OBJECTIVE> Change "presenter avatar" to "profile picture" in the lines between the one holding "This screenshot has" and the one holding "(x=581, y=543)", inclusive. Give back only those lines, otherwise unchanged and without the pictures.

─── MATERIAL FOR THIS EXERCISE ───

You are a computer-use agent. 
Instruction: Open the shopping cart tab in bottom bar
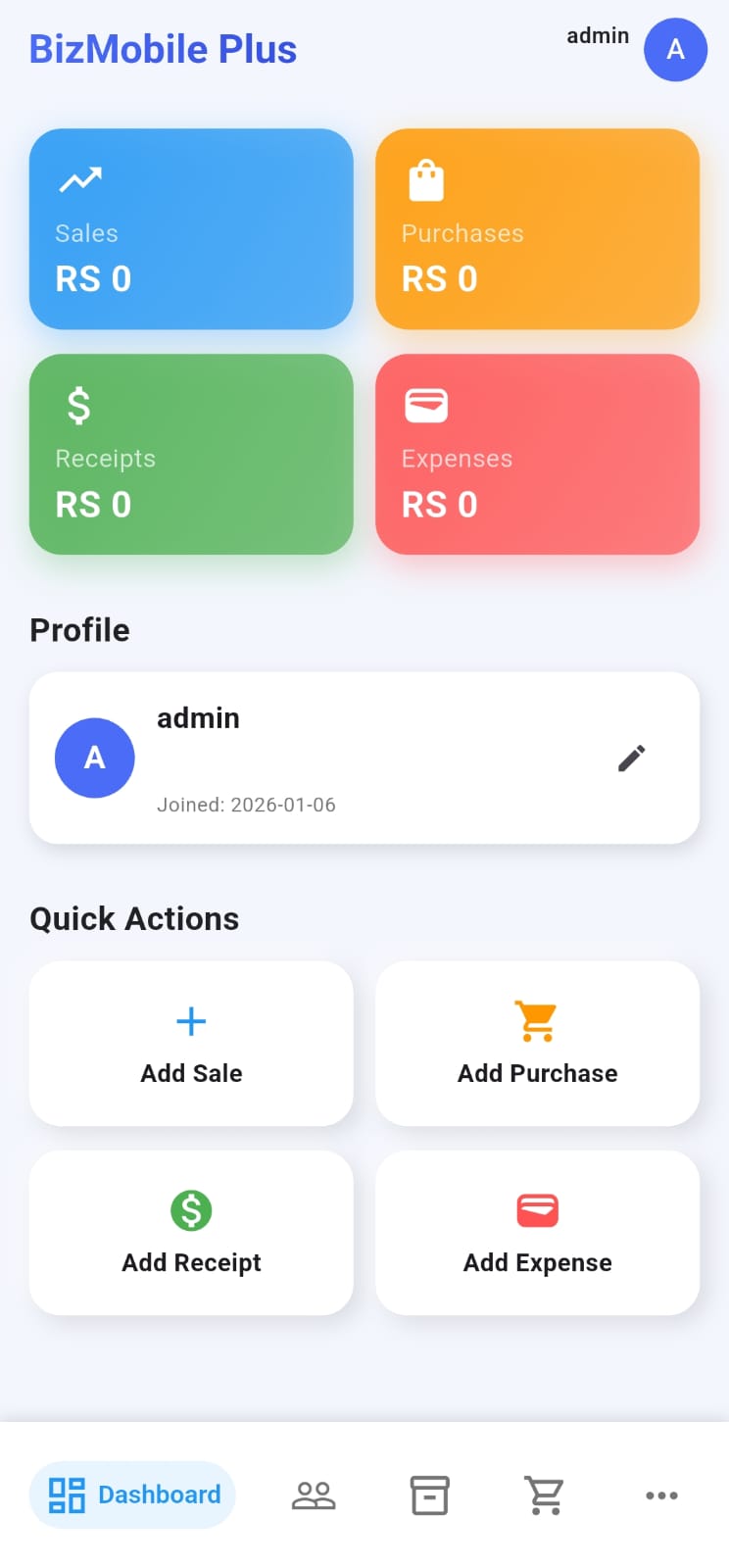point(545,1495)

───
─── MATERIAL FOR THIS EXERCISE ───

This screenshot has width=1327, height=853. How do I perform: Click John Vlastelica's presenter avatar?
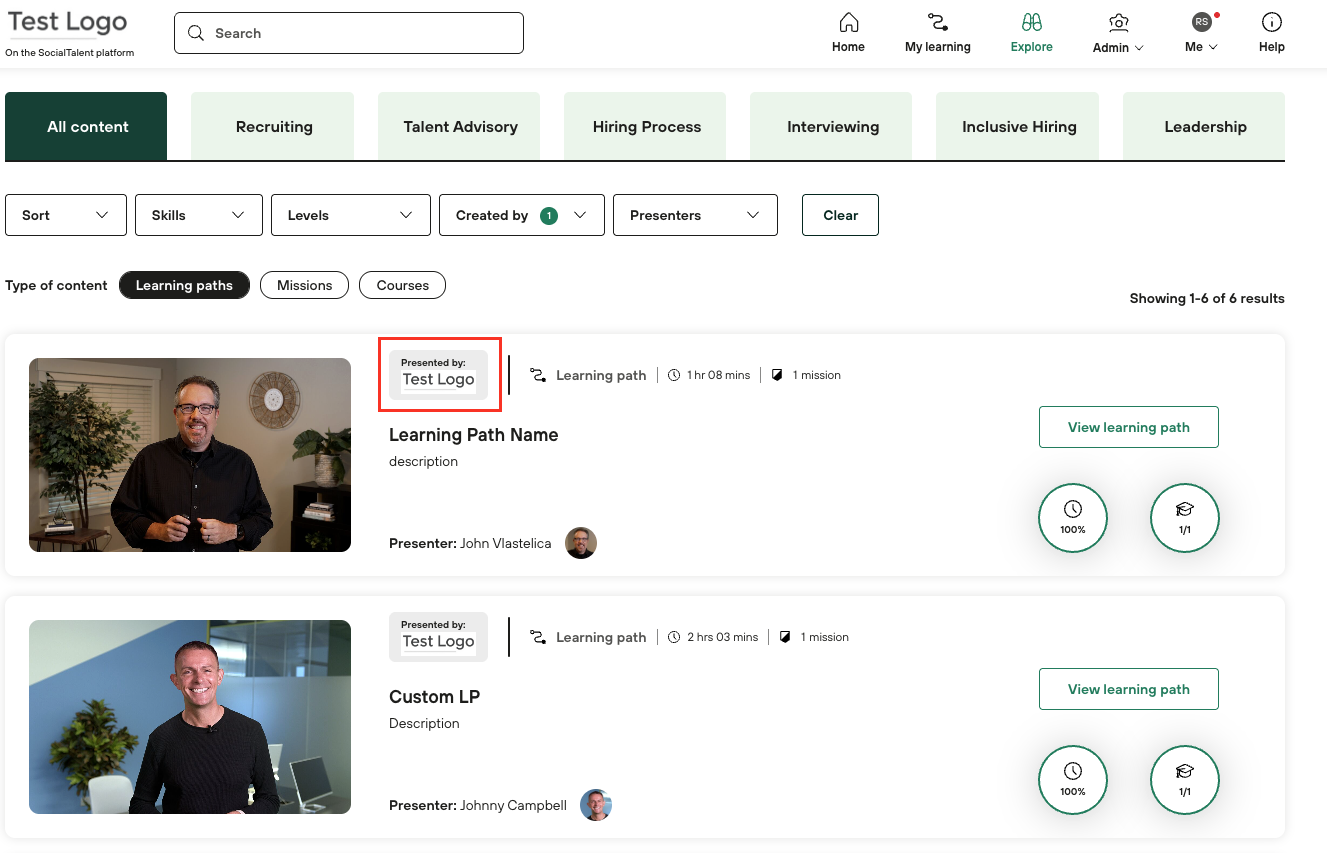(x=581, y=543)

───
─── MATERIAL FOR THIS EXERCISE ───

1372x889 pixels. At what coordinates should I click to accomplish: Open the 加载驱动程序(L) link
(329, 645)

───

REPLY>
This screenshot has width=1327, height=853. How do I perform: Click John Vlastelica's profile picture?
(x=581, y=543)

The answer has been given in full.